**AVAILABLE DATA:**
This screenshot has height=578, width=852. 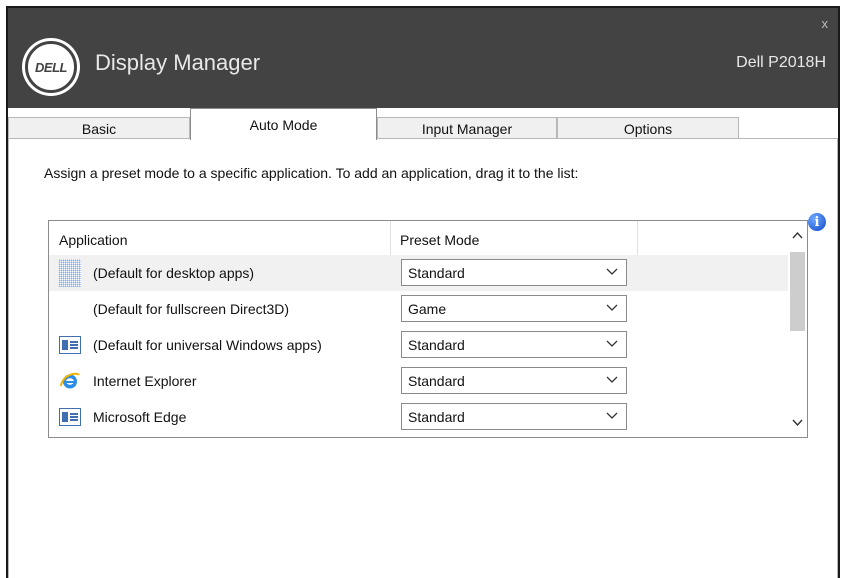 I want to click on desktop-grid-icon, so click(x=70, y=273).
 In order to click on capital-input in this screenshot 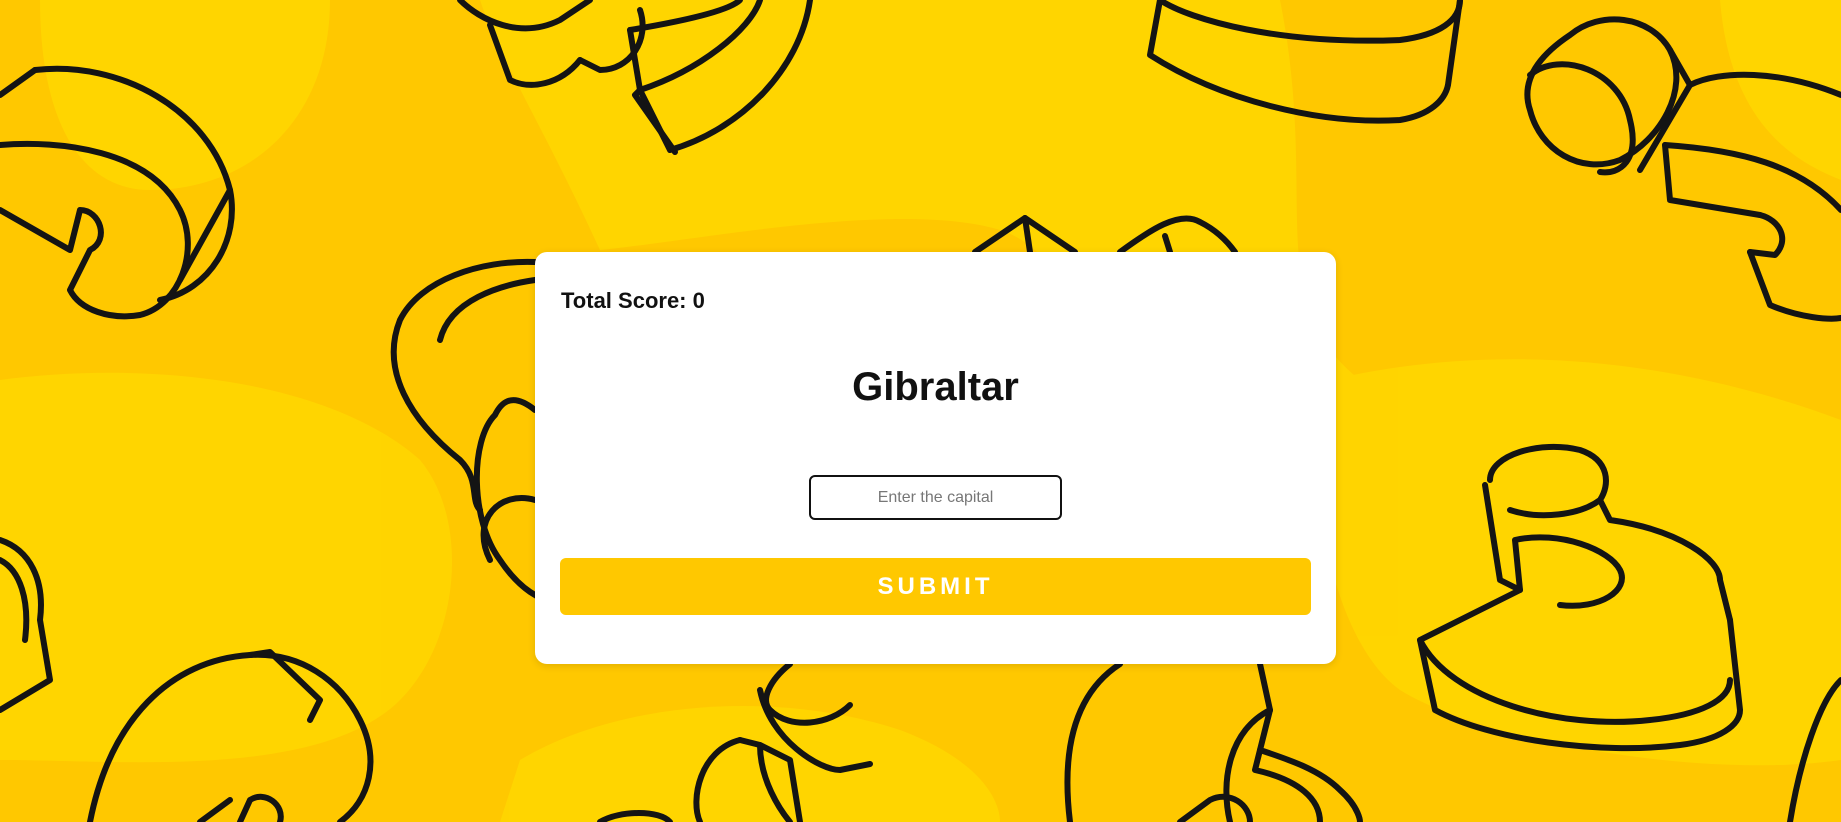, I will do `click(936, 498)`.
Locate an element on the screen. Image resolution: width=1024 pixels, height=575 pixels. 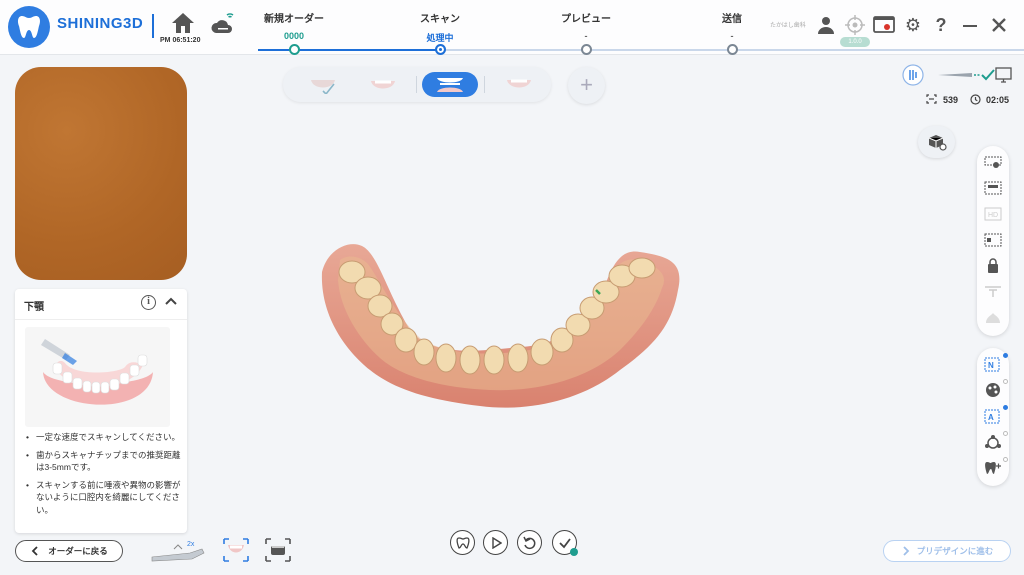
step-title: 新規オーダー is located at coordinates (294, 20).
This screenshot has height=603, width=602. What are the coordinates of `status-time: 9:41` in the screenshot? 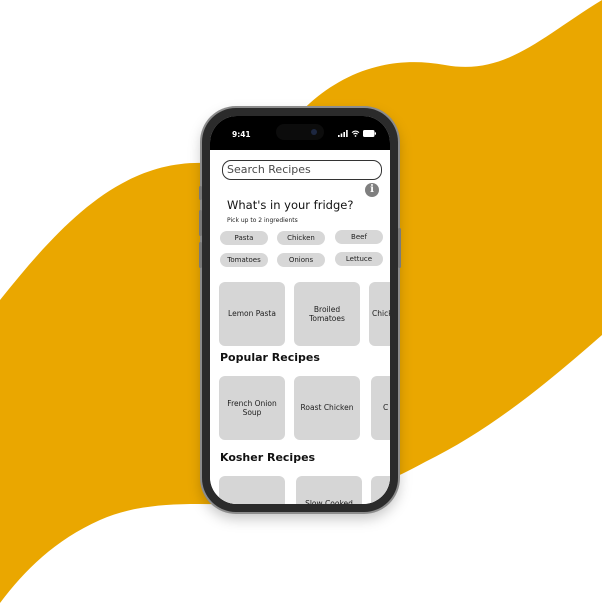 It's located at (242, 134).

* * *

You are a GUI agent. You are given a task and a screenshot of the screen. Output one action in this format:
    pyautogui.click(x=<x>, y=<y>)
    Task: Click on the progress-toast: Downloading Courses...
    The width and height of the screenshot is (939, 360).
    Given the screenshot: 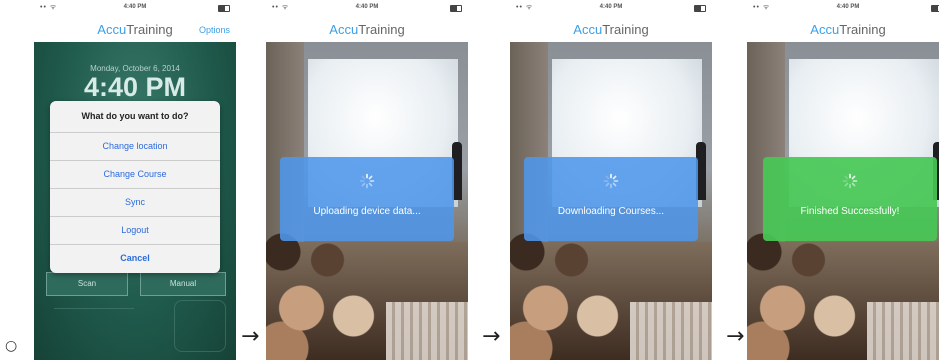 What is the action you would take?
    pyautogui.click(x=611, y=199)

...

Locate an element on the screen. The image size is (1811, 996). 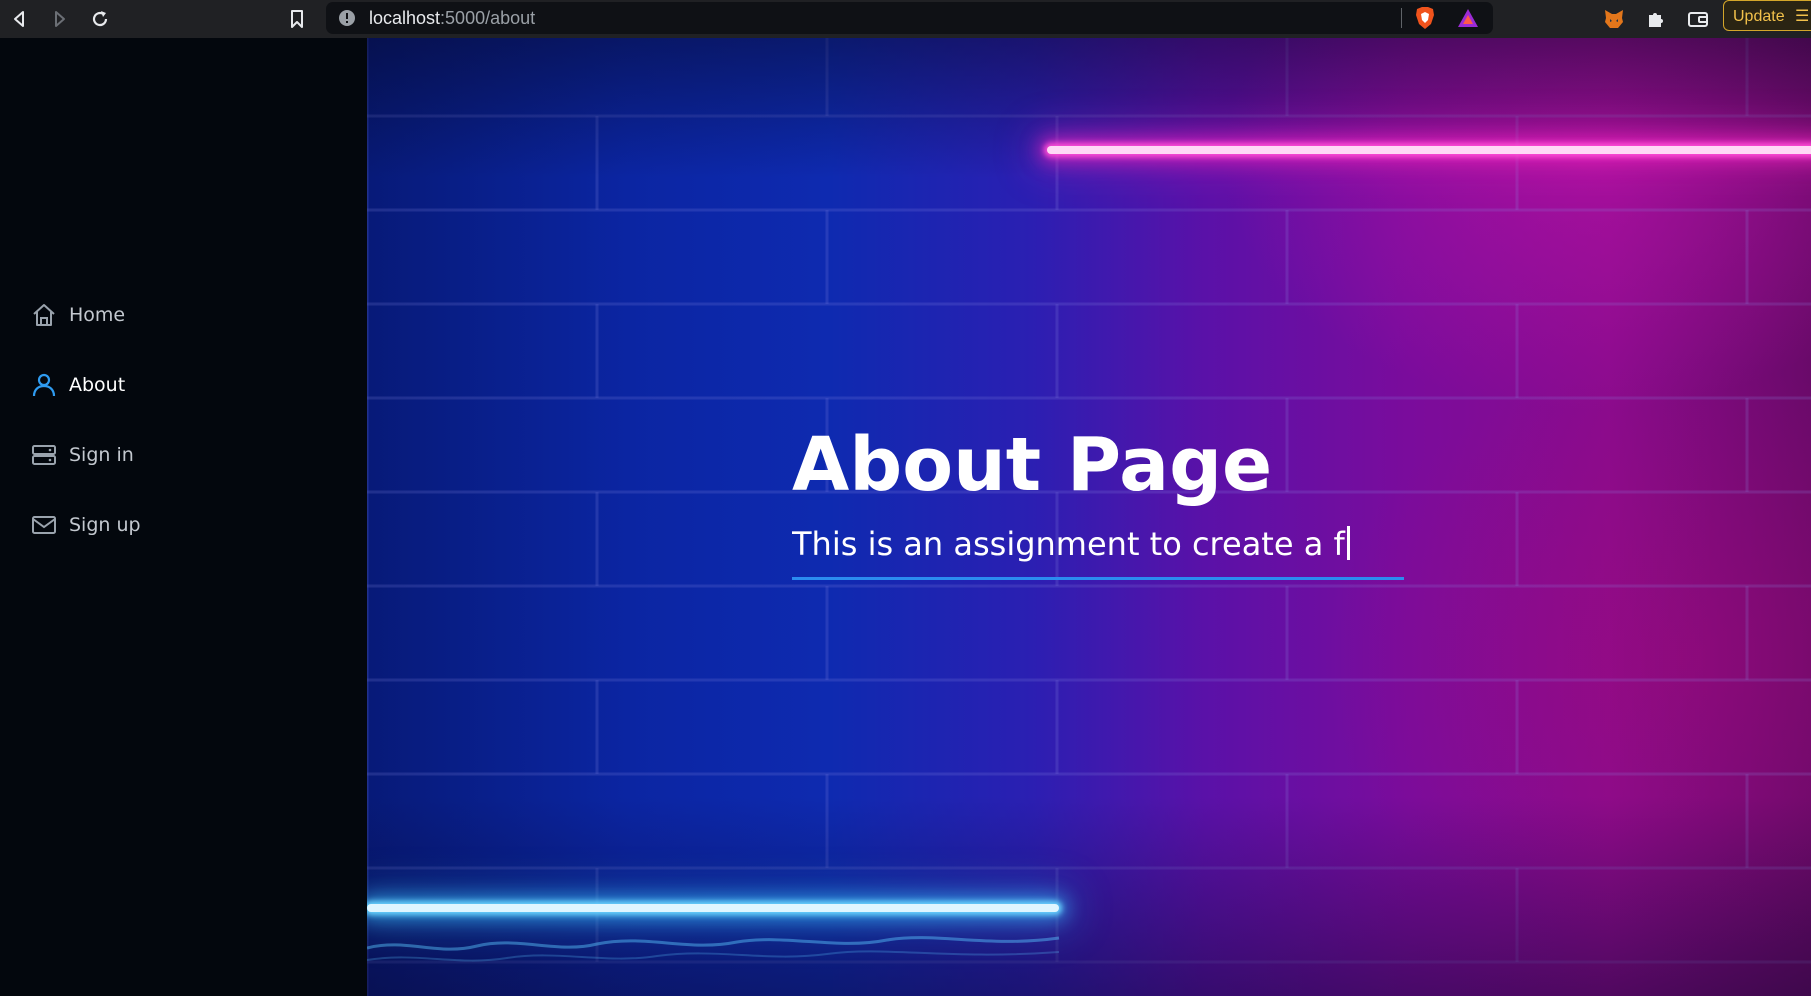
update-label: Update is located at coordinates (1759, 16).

**ACTIVITY:** Rewrite the lines from the one containing "Locate an element on the screen. The" through the one containing "update-label: Update is", substituting "screenshot size" for "image size" and leaving everything else unchanged. Give only those lines, without the pictures.

**ANSWER BOX:**
Locate an element on the screen. The screenshot size is (1811, 996). 
update-label: Update is located at coordinates (1759, 16).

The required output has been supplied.